01.26.07
Excerpting copyrighted material.
The other day when I offered an explanation for why I spend so much time here transcribing other peoples’ work, usually long-forgotten genealogies and histories published a hundred years ago or so, Jasia of Creative Gene had some questions about copyright law and what we can safely post in this way. I have to be careful here: I am not giving you or anyone else legal advice. What I am about to offer is a summary of the general state of the law; how your particular situation meshes with that law I cannot say. If you have any questions about how your particular situation meshes with copyright law, go ask an attorney of your own.
Here is what the U.S. Copyright Office says on their website:
“Works Originally Created and Published or Registered before January 1, 1978
Under the law in effect before 1978, copyright was secured either on the date a work was published with a copyright notice or on the date of registration if the work was registered in unpublished form. In either case, the copyright endured for a first term of 28 years from the date it was secured. During the last (28th) year of the first term, the copyright was eligible for renewal. The Copyright Act of 1976 extended the renewal term from 28 to 47 years for copyrights that were subsisting on January 1, 1978, or for pre-1978 copyrights restored under the Uruguay Round Agreements Act (URAA), making these works eligible for a total term of protection of 75 years.
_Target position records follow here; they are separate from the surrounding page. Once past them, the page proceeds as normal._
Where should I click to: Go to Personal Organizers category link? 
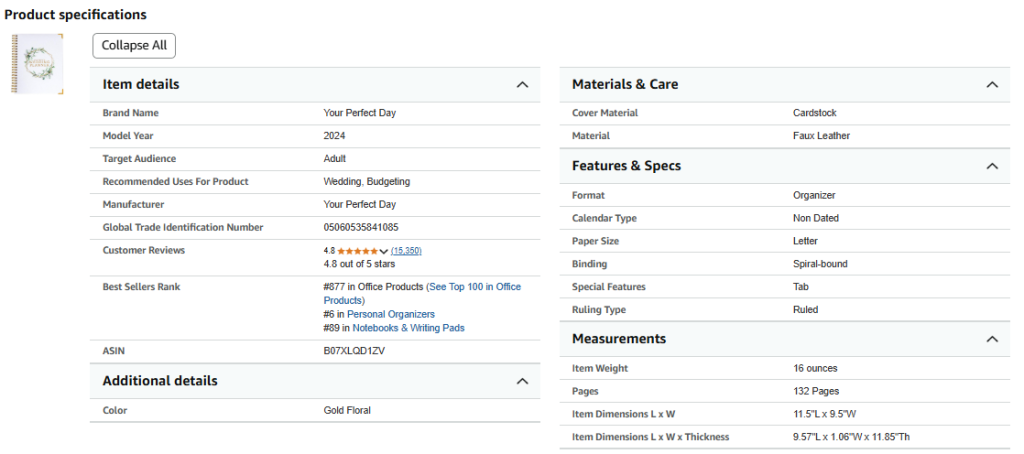click(390, 314)
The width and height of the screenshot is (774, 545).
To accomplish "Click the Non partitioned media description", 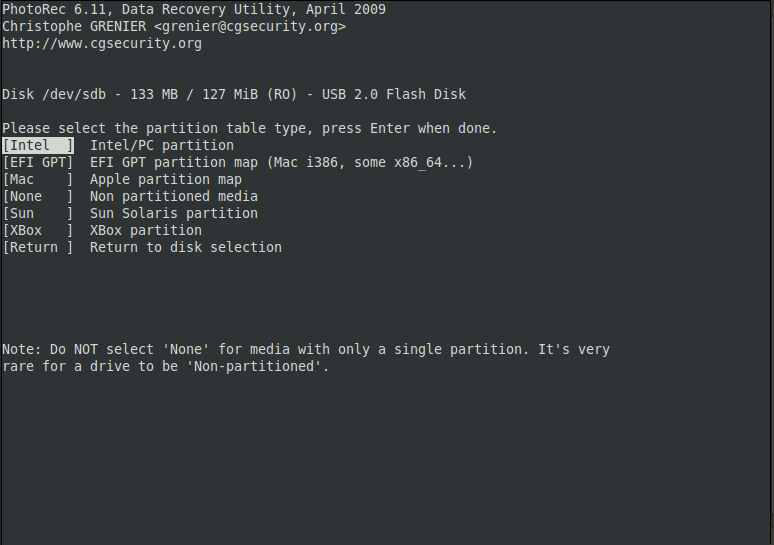I will [174, 196].
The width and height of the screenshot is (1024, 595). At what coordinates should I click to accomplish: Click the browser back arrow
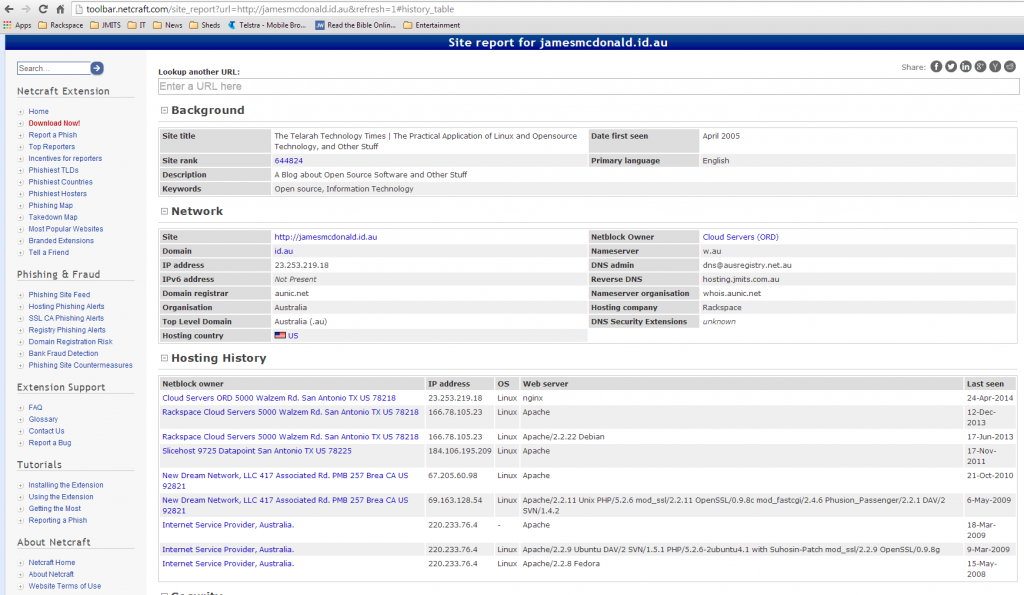point(8,6)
Public Law 105-298, enacted on October 27, 1998, further extended the renewal term of copyrights still subsisting on that date by an additional 20 years, providing for a renewal term of 67 years and a total term of protection of 95 years.
Public Law 102-307, enacted on June 26, 1992, amended the 1976 Copyright Act to provide for automatic renewal of the term of copyrights secured between January 1, 1964, and December 31, 1977. Although the renewal term is automatically provided, the Copyright Office does not issue a renewal certificate for these works unless a renewal application and fee are received and registered in the Copyright Office.
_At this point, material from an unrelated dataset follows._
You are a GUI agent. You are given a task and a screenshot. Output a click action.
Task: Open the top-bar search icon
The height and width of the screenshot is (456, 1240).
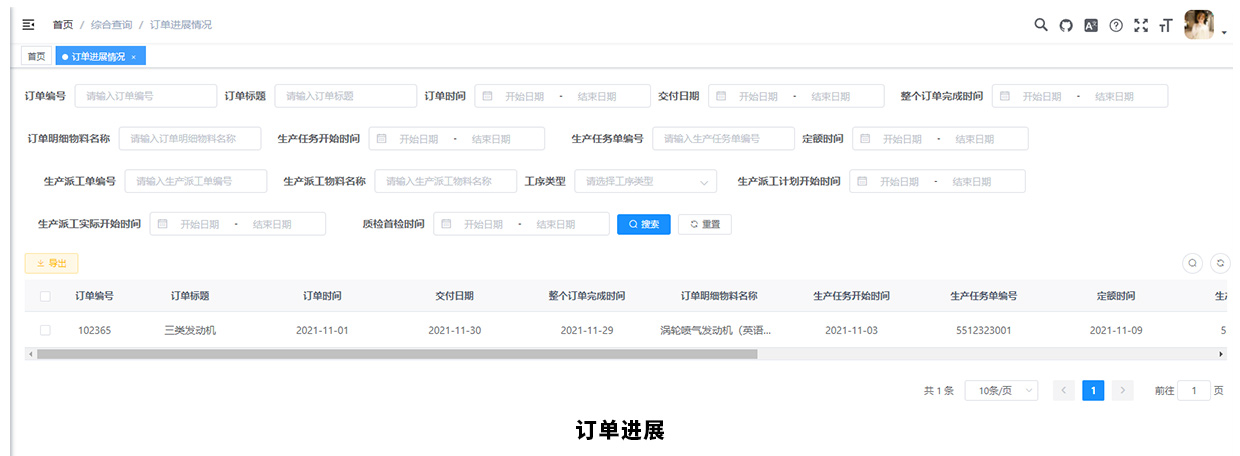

Public Law 102-307 makes renewal registration optional. Thus, filing for renewal registration is no longer required to extend the original 28-year copyright term to the full 95 years. However, some benefits accrue to renewal registrations that were made during the 28th year.”
In other words, if the publication you are working from is old, it used to be that the copyright expired after 28 years. The author had the option of renewing it if he or she wanted to. In 1992, the rules changed: copyrights secured from 1964 and 1997 were automatically renewed, and the many of the original 28-year terms were automatically extended to 95 years.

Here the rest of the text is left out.